Reconstruite au coût de 7,4 M$, la caserne 75 est un modèle en matière de développement durable avec ses installations écoénergétiques et résolument modernes qui n’ont rien à voir avec l’ancienne bâtisse érigée il y a plus de 100 ans.

Durant la construction, des matériaux de l’ancien établissement ont été intégrés: des briques, des pierres, des poutres d’acier, du béton des fondations et le bois de structure. «Ce qui permet non seulement de récupérer, mais aussi de réduire les émissions de gaz générées par le transport des matériaux», explique Mélanie Drouin, chargée de communication pour le Service de sécurité incendie de Montréal (SIM).

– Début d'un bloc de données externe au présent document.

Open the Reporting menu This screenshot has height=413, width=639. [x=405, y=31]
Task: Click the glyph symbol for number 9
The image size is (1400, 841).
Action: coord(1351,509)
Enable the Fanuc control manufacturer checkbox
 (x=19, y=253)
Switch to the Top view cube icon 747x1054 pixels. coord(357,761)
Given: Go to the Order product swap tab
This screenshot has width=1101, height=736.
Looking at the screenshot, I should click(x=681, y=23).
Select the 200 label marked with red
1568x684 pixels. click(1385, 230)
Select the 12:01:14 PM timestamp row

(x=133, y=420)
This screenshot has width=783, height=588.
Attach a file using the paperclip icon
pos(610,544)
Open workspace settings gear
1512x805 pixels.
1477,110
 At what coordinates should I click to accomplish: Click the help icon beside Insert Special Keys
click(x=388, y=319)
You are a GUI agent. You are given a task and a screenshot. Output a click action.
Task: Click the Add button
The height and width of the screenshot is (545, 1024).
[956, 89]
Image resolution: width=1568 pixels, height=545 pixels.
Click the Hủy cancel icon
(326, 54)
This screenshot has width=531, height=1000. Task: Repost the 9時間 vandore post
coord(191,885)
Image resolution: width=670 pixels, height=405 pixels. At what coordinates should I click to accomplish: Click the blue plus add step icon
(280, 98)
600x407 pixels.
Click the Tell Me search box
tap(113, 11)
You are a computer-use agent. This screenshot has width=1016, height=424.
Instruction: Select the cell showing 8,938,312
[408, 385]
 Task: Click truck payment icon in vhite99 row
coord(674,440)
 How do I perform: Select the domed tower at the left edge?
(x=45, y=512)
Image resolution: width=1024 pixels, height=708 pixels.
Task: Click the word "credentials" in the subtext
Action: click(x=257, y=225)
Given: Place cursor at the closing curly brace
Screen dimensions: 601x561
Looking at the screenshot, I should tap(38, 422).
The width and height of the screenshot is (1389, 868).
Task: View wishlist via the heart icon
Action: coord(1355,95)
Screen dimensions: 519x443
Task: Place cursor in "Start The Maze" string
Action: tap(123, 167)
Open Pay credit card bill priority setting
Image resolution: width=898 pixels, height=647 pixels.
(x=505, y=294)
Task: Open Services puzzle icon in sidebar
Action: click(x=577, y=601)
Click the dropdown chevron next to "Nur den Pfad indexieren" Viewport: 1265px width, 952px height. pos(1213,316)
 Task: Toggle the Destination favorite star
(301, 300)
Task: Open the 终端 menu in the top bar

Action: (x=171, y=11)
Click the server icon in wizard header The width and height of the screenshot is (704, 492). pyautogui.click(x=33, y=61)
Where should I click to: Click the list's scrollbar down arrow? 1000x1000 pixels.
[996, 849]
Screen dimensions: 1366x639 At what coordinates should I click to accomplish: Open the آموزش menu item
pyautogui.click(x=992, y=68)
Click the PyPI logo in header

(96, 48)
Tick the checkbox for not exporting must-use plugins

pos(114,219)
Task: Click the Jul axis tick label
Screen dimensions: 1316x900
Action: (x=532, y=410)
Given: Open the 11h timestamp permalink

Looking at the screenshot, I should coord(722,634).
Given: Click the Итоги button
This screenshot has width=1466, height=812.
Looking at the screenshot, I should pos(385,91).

La nouvelle caserne consommerait 57% moins d’énergie et 37% moins d’eau. Des économies qui sont notamment possibles grâce au système de rétention des eaux pluviales qui est installé sous le stationnement et aux puits géothermiques utilisés pour le chauffage et la climatisation.

La caserne située sur l’avenue St-Just vise une certification LEED de niveau Or, qu’elle devrait obtenir en 2017.

Nouvelles technologies
Non seulement intéressante au point de vue énergétique et architectural, elle accueille aussi des technologies des plus récentes. Un système de pressurisation dans les vestiaires évite que les dépôts néfastes comme le carbone, qui restent sur les habits après les interventions, circulent dans l’air de la caserne.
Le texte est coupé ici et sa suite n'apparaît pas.